Lets also calculate the 'Rate of Natural Population Increase', a measure of the difference between the birth rate and the death rate.

In [45]:
%%sql 
SELECT name, ROUND(birth_rate - death_rate, 2) AS natural_pop_increase
FROM facts
WHERE natural_pop_increase IS NOT NULL
ORDER BY natural_pop_increase DESC
LIMIT 10;

 * sqlite:///factbook.db
Done.


name,natural_pop_increase
Malawi,33.15
Uganda,33.1
Niger,33.03
Burundi,32.74
Mali,32.1
Burkina Faso,30.31
Zambia,29.46
Ethiopia,29.08
South Sudan,28.73
Tanzania,28.39


This measurement returns a very different list of countries (as it takes no account of migration rates etc.). It is a list dominated by African countries (which we expect to have lower GDP/capita). The cause is likely too be the less readily available birth control compared to the wealthier countries. 

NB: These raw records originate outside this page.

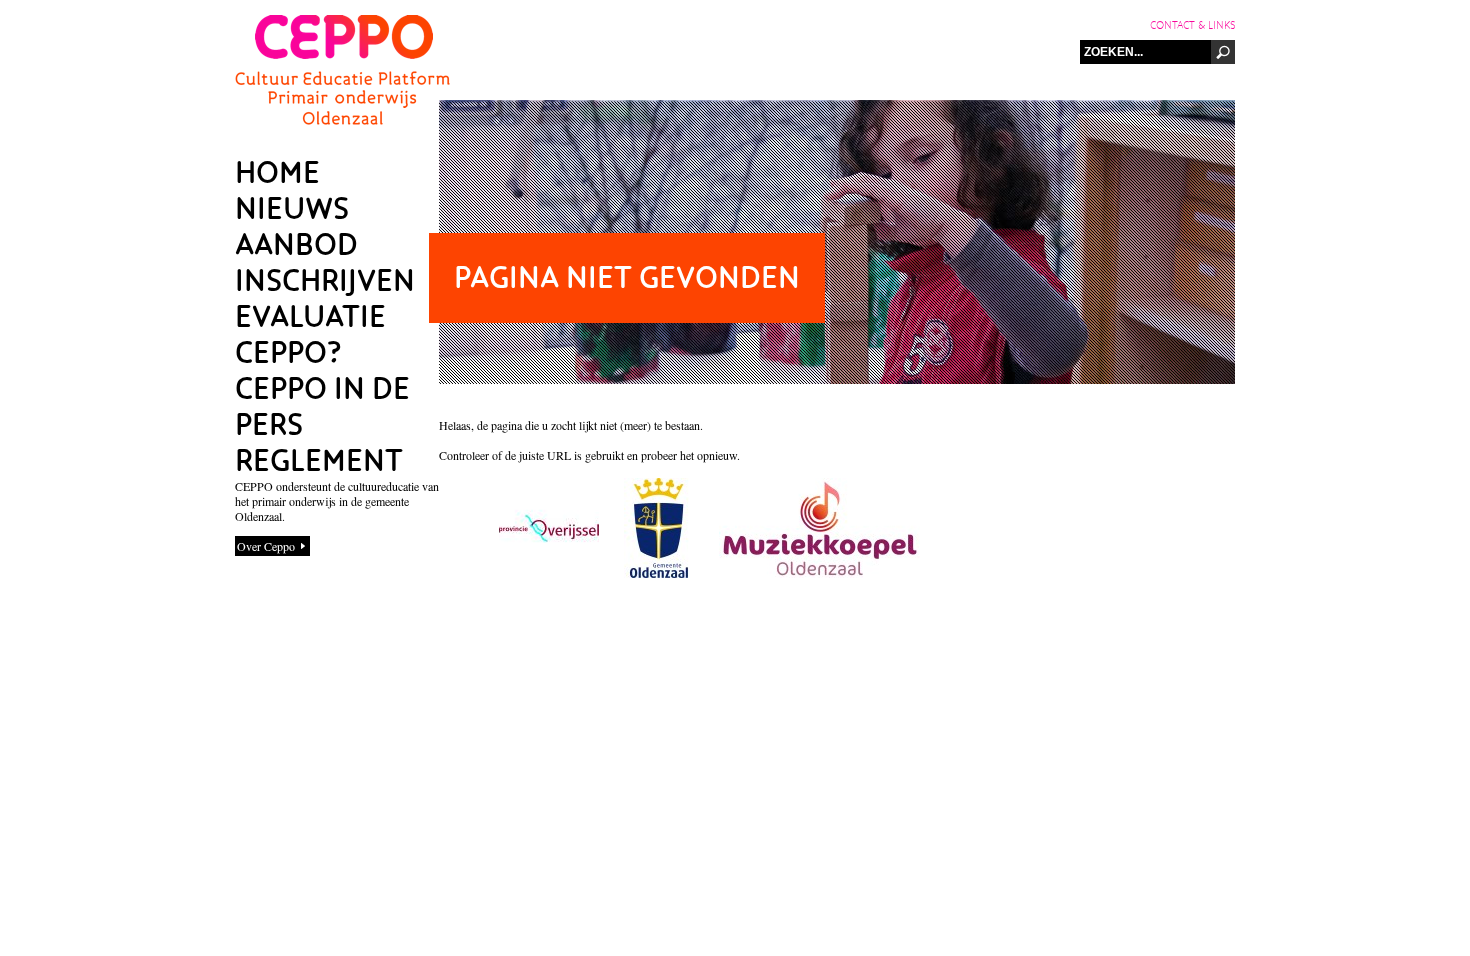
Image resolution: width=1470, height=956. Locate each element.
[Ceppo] (342, 120)
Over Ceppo (266, 546)
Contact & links (1192, 25)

Let's have a look at the other end of the spectrum.

In [46]:
%%sql 
SELECT name, ROUND(birth_rate - death_rate, 2) AS natural_pop_increase
FROM facts
WHERE natural_pop_increase IS NOT NULL
ORDER BY natural_pop_increase
LIMIT 10;

 * sqlite:///factbook.db
Done.


name,natural_pop_increase
Bulgaria,-5.52
Serbia,-4.58
Latvia,-4.31
Lithuania,-4.17
Ukraine,-3.74
Hungary,-3.57
Germany,-2.95
Slovenia,-2.95
Romania,-2.76
Croatia,-2.73


The countries with the lowest 'Rate of Natural Population Increase' seem to be dominated by Eastern European countries. The reason for this precise localisation is difficult to pinpoint, although the increasing number of women that are now choosing to pursue careers into their 30s and beyond may have an underlying factor.